As the title states, I am looking to buy your 2007-2009 era Bentley Continental GT and Flying Spur 20" Wheels/Rims. Preferably not Chromed, but the Alloy or Silver or Hyperflanged, but if the price is right, I would buy any and refinish myself. Send me a PM if you're interested in selling.


----------



## Nethers (Dec 2, 2013)

Bump not sure what you mean


----------



## eyceburg (Jun 1, 2014)

I have 19" Bentley Wheels and tires for sale. LET ME KNOW


----------



## Nethers (Dec 2, 2013)

19s are very nice, but am definitely interested in 20 inch bentley wheels.

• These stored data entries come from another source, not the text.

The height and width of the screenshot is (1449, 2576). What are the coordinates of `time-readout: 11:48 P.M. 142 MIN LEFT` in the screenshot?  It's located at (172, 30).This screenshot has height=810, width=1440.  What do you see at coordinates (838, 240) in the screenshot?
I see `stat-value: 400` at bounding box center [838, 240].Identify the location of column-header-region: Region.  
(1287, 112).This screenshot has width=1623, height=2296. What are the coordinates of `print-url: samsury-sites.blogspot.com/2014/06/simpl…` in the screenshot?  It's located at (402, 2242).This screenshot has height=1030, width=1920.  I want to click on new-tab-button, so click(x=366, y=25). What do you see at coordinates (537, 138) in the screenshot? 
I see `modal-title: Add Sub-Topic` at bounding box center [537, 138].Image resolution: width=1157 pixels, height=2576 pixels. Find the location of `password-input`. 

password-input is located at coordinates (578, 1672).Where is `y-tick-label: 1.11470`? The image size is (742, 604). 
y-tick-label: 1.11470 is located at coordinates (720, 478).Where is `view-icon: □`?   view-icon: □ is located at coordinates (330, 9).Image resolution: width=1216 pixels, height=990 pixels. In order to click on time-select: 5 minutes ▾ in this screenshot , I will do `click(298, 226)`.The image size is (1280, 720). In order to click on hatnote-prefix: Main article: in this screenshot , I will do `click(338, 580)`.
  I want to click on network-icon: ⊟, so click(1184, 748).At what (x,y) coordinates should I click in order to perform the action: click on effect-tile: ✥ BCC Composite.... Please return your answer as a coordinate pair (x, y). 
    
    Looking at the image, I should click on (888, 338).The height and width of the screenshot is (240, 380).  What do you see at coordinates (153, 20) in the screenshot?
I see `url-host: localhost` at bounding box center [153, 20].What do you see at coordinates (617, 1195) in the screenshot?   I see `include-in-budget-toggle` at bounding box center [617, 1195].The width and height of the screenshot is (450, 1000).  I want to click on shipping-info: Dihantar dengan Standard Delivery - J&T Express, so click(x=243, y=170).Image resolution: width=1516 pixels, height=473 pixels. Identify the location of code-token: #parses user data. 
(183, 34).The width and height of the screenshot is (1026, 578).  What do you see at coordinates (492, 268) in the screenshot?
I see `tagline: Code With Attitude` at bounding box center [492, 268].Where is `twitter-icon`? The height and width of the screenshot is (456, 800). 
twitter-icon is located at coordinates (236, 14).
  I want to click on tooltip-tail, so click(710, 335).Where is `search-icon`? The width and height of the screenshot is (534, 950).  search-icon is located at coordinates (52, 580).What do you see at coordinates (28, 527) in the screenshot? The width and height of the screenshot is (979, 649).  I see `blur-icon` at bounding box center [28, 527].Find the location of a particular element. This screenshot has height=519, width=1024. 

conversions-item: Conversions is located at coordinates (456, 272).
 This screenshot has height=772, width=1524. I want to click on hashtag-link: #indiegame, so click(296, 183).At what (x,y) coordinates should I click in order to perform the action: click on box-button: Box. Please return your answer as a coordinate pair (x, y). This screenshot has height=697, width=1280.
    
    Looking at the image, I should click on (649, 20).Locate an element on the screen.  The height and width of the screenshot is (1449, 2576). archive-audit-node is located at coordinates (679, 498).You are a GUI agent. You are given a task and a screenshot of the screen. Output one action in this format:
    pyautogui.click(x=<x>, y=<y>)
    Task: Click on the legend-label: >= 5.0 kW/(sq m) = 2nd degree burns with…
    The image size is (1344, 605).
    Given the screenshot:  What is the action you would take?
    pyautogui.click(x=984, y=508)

Both size Mulliner rims are my favorites though.


----------



## Nethers (Dec 2, 2013)

Yep still looking, PM me if you find some.


----------



## JSheffild (Dec 9, 2014)

Man I can only dream of a car like this!


----------



## Nethers (Dec 2, 2013)

I'm looking for the wheels not the car.


----------



## Nethers (Dec 2, 2013)

Still looking for a set of Bentley Mulliners 20" (preferably Alloy).


----------



## Nethers (Dec 2, 2013)

Help me find two or more for Christmas! Looking for 20" Bentley Mulliners.


----------



## Nethers (Dec 2, 2013)

Great, I can always use more eyes to help me find a set of bentley mulliners. I'm so glad you didn't come here to try to hijack my looking to buy thread, let me know when you find me a set.


----------



## Nethers (Dec 2, 2013)

Still looking, missed another set at $1550, argh.


----------